OK. In animation, do you think it is easier to depict adult concepts like war, loss and destruction if seen through the eyes of a child? I'm thinking of Barefoot Gen and Grave of the Fireflies in this example.
I don't think it's a case of it being easier to tell it from a child's point of view. In this case, I didn't specifically want to tell a child's story but I heard this story from the person whose story it is and so that's the story I had to tell.
Given Hayao Miyazaki's exposure in English speaking territories, how did you feel going into the project with children as your main characters? Given the rather unfair comparison people gave to Makoto Shinkai's Children Who Chase Lost Voices (including this reviewer) to Ghibli's output, did you feel apprehensive or annoyed when people would take one look and make a prognosis based on work they had already seen from Miyazaki?
I didn't have any concerns about that and I'm sure that Shinkai-san was the same. Miyazaki is a big name in Japan as well but we're not really compared to him and if people want to compare works overseas, I don't really mind as long as people come to watch the film.

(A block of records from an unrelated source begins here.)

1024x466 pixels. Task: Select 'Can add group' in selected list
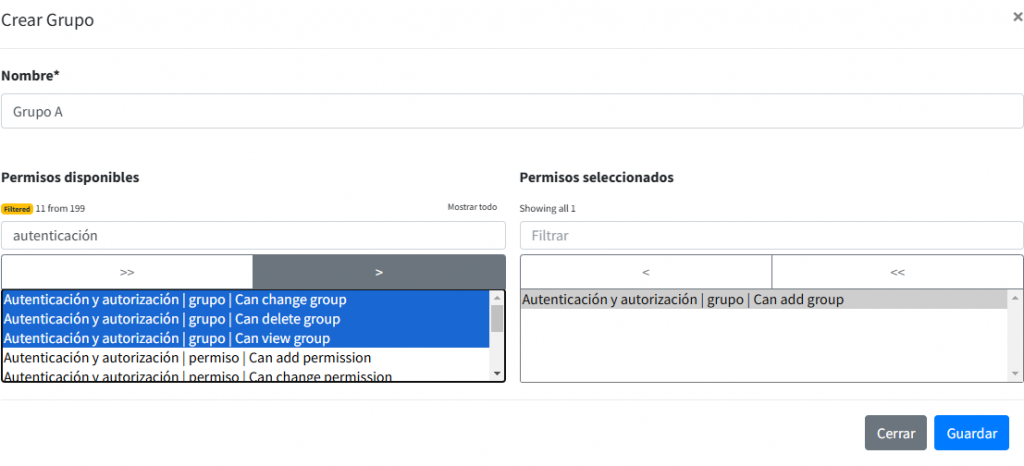click(x=763, y=300)
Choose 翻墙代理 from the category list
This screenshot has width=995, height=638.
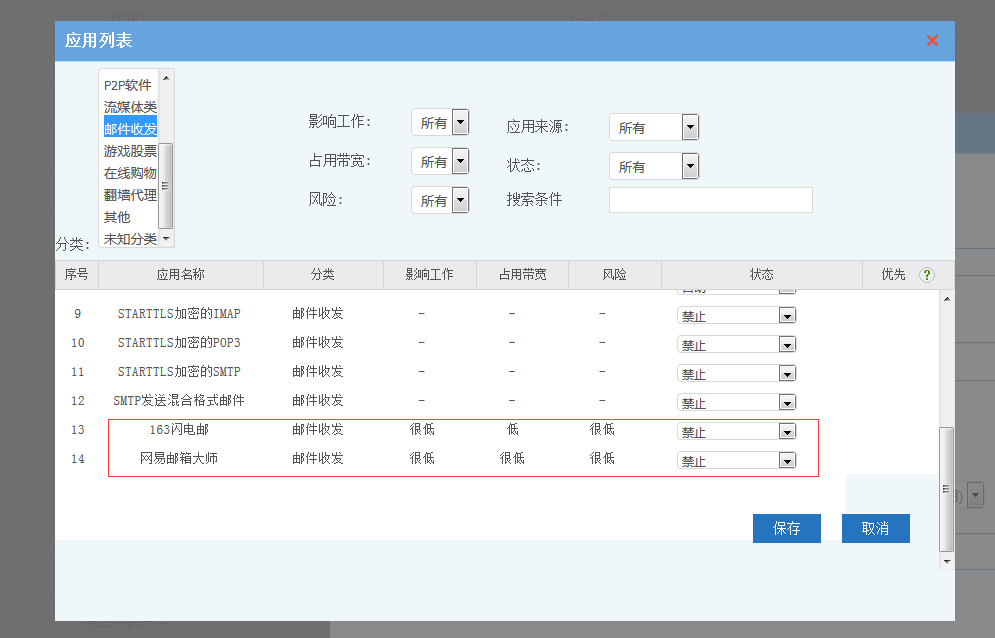point(130,195)
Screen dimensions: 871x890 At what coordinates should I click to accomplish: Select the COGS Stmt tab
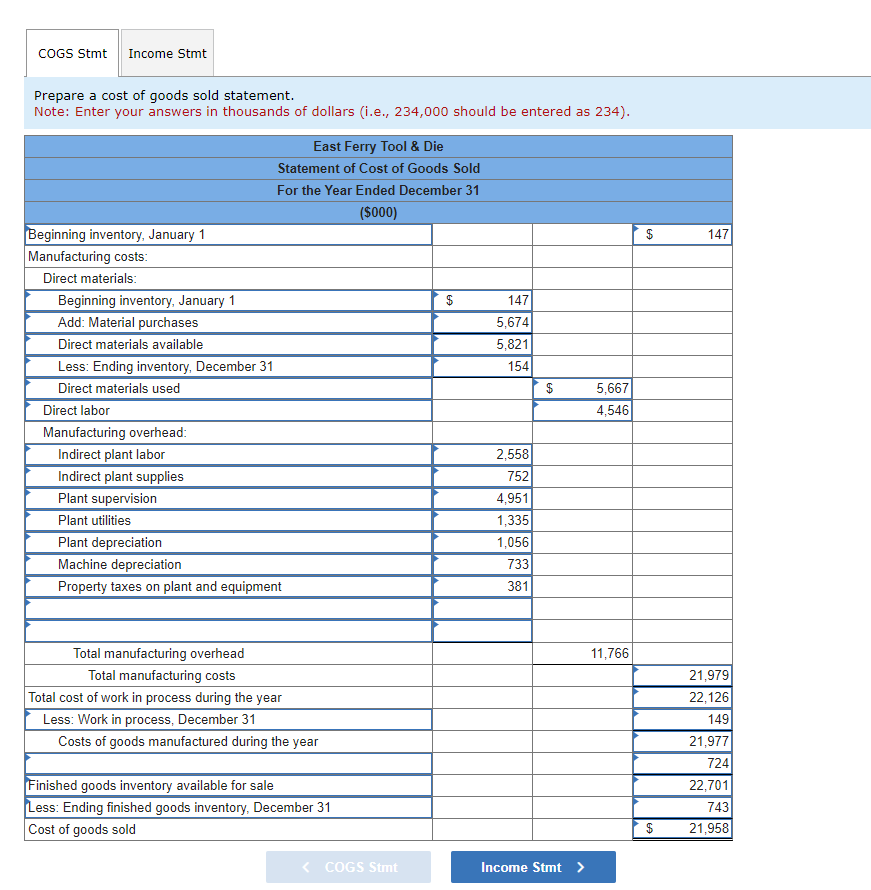(71, 54)
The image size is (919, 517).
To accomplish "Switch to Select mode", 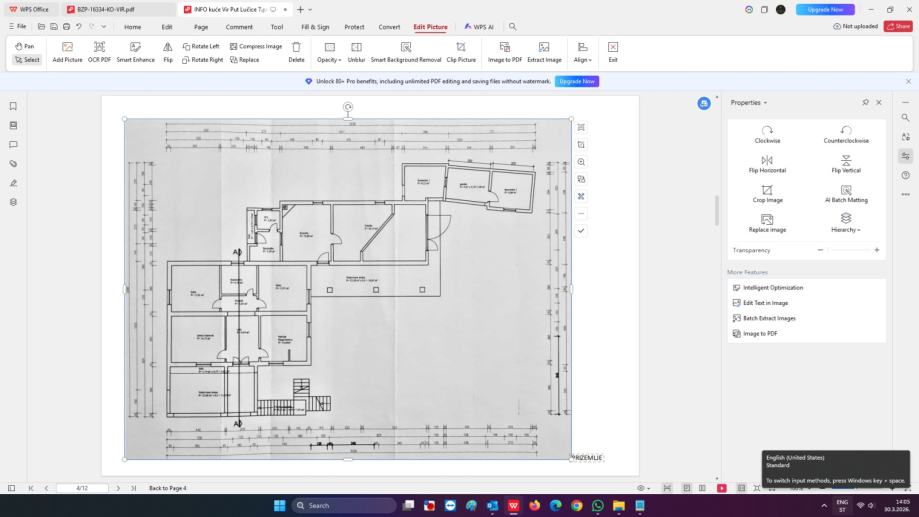I will (x=27, y=60).
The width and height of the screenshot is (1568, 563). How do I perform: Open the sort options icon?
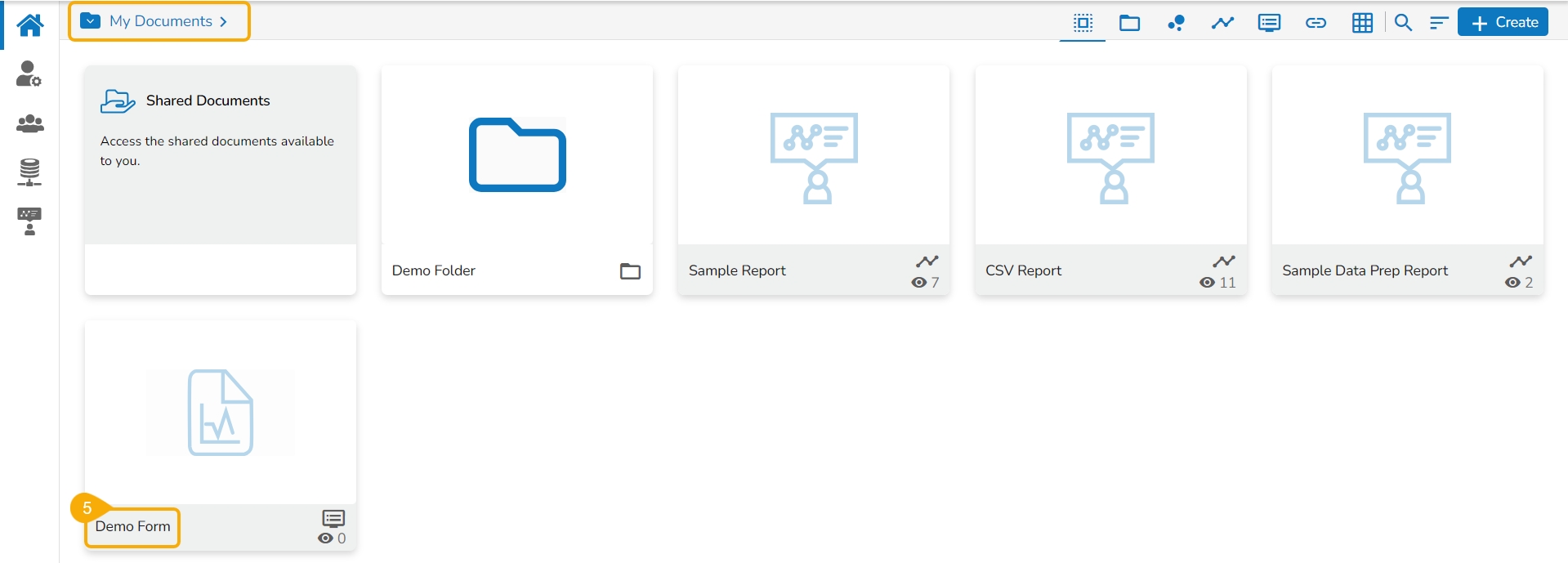click(1438, 23)
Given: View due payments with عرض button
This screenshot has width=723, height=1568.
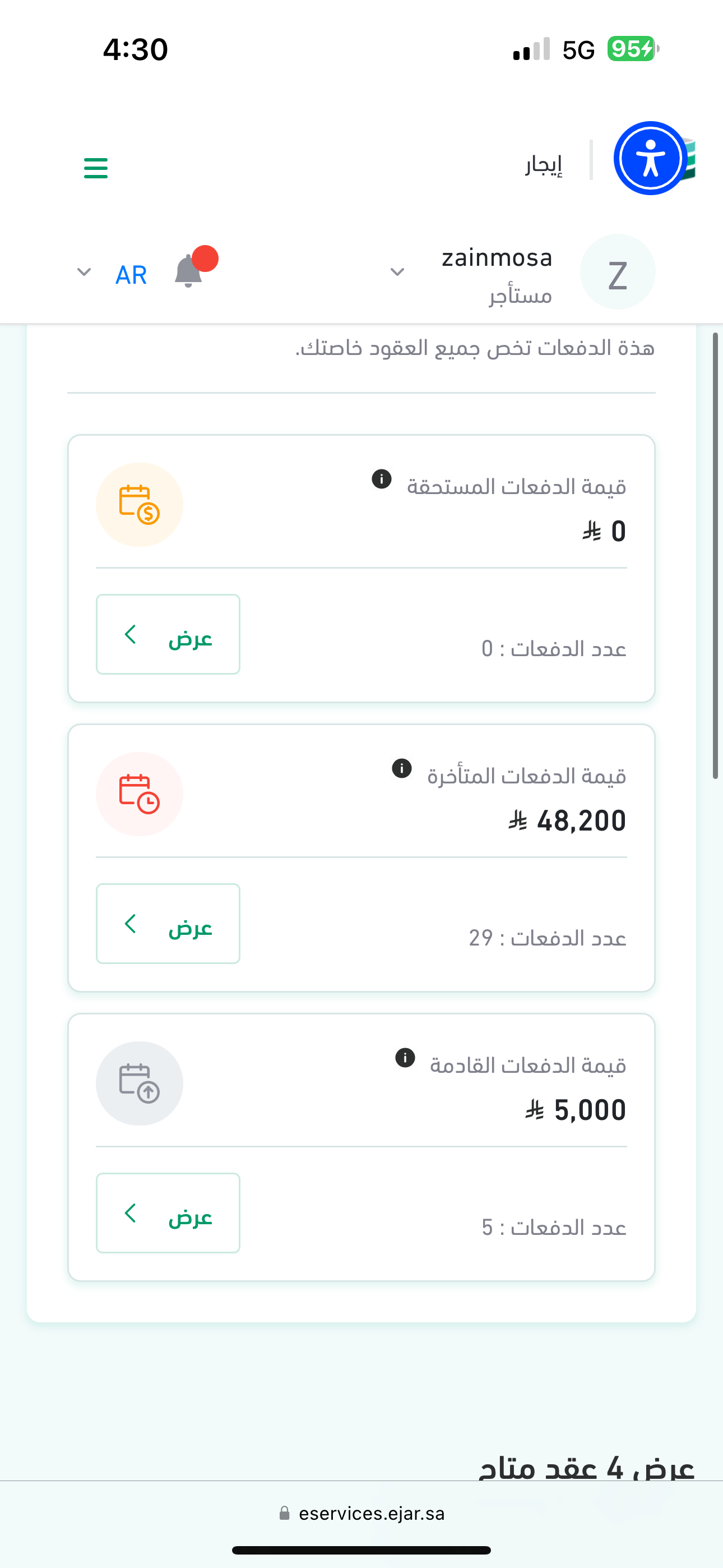Looking at the screenshot, I should 168,634.
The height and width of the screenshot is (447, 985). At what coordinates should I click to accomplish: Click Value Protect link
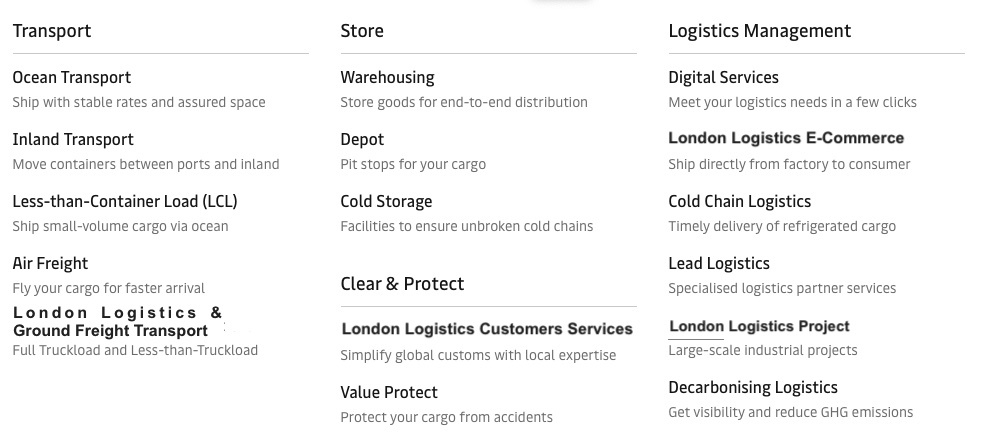tap(389, 393)
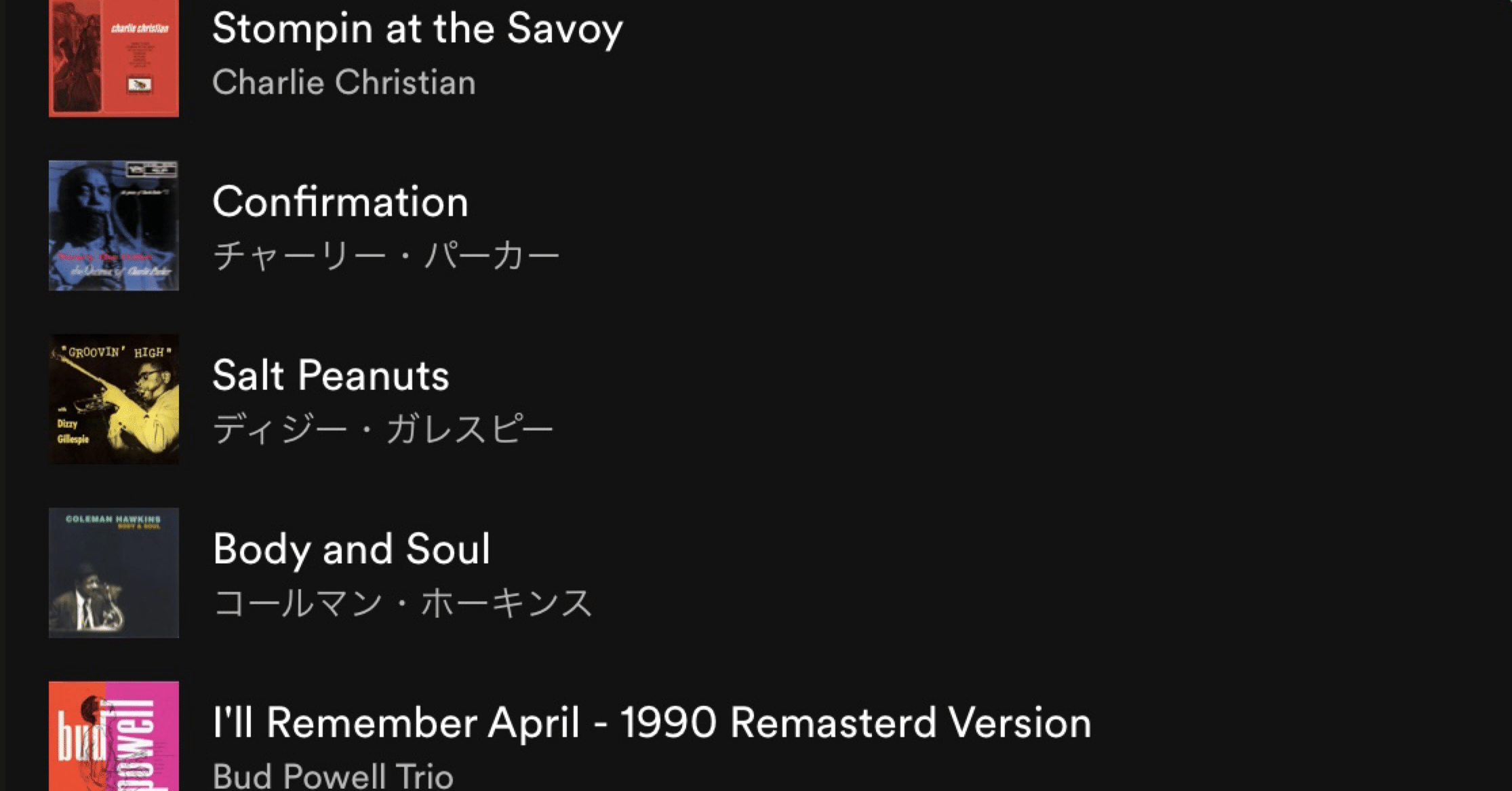Click empty row area beside Confirmation
The image size is (1512, 791).
pyautogui.click(x=1017, y=226)
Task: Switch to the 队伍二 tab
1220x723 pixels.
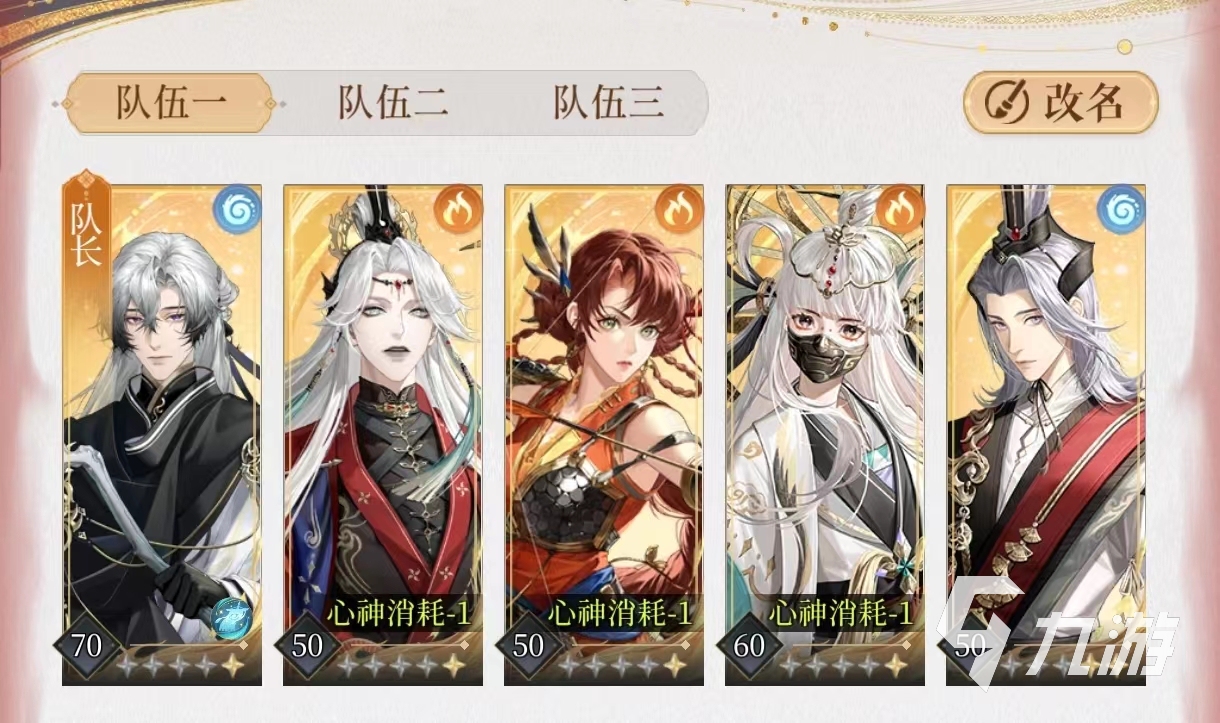Action: pos(392,103)
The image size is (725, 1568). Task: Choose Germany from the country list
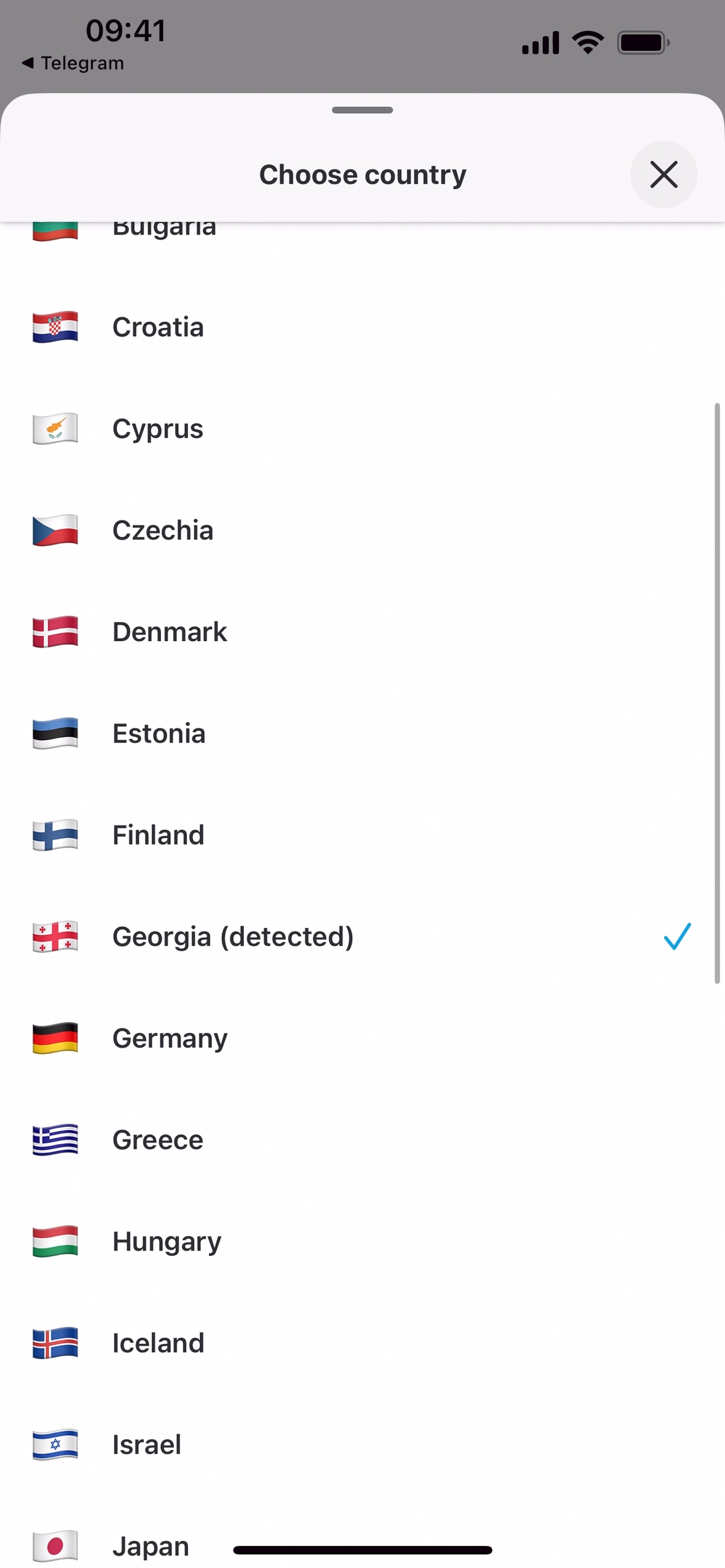tap(170, 1038)
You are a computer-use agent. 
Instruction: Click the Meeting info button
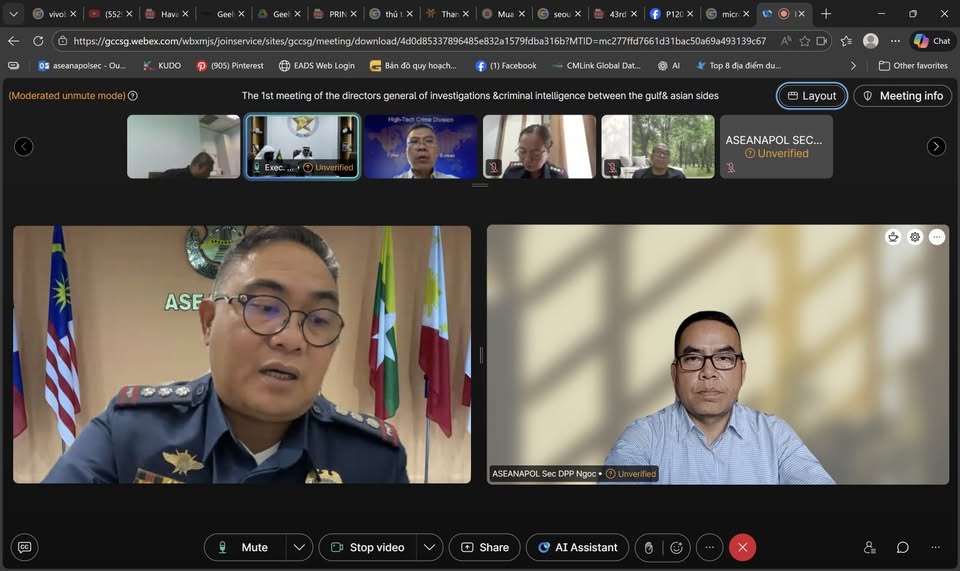tap(902, 96)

Did the time period and setting of Giovanni's Island make it easier for you to relate given how it's relatively recent as opposed to other projects you've worked on such as Musashi or the Rose of Versaille?
Not really. For any project set that isn't set in the present day, you have to do research, you have to find material and usually even if you go to the places, they've changed and you find what you're looking for there so it's still a lot of work. But at the same time, there are always new discoveries to be had, so it's a lot of hard work but it's very interesting.
The film itself seems to be animated in an almost watercolour and pencil manner. Was this a deliberate choice or did you experiment with different looks and techniques before you settled on the final look?
I think you're probably talking about the fantasy scenes, the scenes in their imaginations on the Galactic Railroad. It wasn't so much a case of experimenting with different styles but more of looking at different styles and choosing from amongst those what I thought would best suit these particular scenes. Then based on my ideas, talking to the staff and then they brought them to life.
OK, well I only have a couple of questions about other projects you worked on and then I have one final question about Giovanni's Island and then I will leave you to go. Is that OK?
Go for it anyway!
With Ghost in the Shell in its third iteration with the release of ARISE, did you have any notion that it would still be going twenty years later and were you surprised by how influential its look in terms of its animation and style to people like the makers of The Matrix?
I'm surprised that it's still going, twenty years later! It's been very persistent and the fact that it's had such an influence not just on live action but on anime as well, I can't help but be confused about how many works it has influenced.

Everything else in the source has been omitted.